Part and parcel of shrinking private-sector opportunity is expanding public-sector rapacity. Although taxes and fees keep rising, governments keep running deficits. The productive have been increasingly milked for the vote-buying benefit of the unproductive, with the state taking its cut. Its dead-hand grip on economic activity is tightening, not for the purported public-benefit justifications, but to increase economic rents to the government and its officials. Individuals and businesses lobby, curry favor, donate, and bribe to get subsidies, tax breaks, and regulatory dispensations. It speaks volumes that the Washington D.C. metropolitan area is now the nation’s wealthiest. Obamacare promises bounteous new opportunities for payola, taxes, and regulatory extortion, which was the real reason it was passed.

When “magic” economic nostrums can no longer keep an economy running in place, it falls backwards, painfully. In “non-magic” economics, debt growth well in excess of economic growth for an extended period, rising taxes, and increased regulatory sand in the gears and government rent-seeking eventually produces an economy that not only stops growing, but contracts. Almost immediately, debt in the most leveraged sectors of the economy starts unravelling, and in a debt-saturated economy that unravelling spreads quickly, because virtually every financial asset is someone else’s debt (or equity, which occupies an even lower rung on the priority-of-payback ladder). In 2008, it started with mortgages and mortgage-backed securities and engulfed the world’s financial system with frightening speed.

For years the world has looked one way down the railroad track, watching for the inflation locomotive, oblivious to the deflation locomotive coming from the other direction. There are always quibbles about the accuracy of price indexes, but the just-around-the-corner outbreak of skyrocketing inflation has remained just around the corner, despite years of massive central bank balance sheet expansion.
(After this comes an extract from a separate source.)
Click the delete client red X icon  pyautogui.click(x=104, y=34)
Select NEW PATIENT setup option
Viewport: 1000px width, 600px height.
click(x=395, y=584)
Debt has become the medium of exchange (even the US currency, which is not usually thought of as debt, bears the title: Federal Reserve Note) and the global economy runs on debt. When debt plays such a central role and the gross amount starts to shrink, the result has to be economically contractive and deflationary. Debt shrinkage acts as a margin call: assets are sold, economic activity curtailed, and debts repudiated as debtors try to reduce their debt burdens. Their creditors must write off assets, sell other assets, curtail their economic activity, and repudiate their debts as the vicious cycle gathers steam.

The collapse of the world’s skyscraper of debt will take prices and economic activity with it. If the crash is proportional to the debt build up that preceded it (and it wouldn’t be wise to assume that it won’t be), it will take down governments as well. The Orwellian nightmare of totalitarian government, amplified by the Edward Snowden revelations, may be another case of the world fixating on the wrong fear. Come the crash, most governments will be flat broke, unable to borrow except at prohibitive rates. Command and control—monitoring, repressing, incarcerating, and torturing the populace—is expensive and stifles economic activity. Destitute governments will have their hands full maintaining the barest semblance of public order.

The smart money bet for what emerges from the rubble is chaos and anarchy, not government-maintained order. Which suggests that investments in self-sufficiency and self-protection, including firearms and training in their use, are prudent (There are a multitude of organizations and internet sites that provide guidance and sell provisions.) The people who have made those investments have been derided as the fringe, but events will probably give them the last laugh, if anyone is laughing in such a world.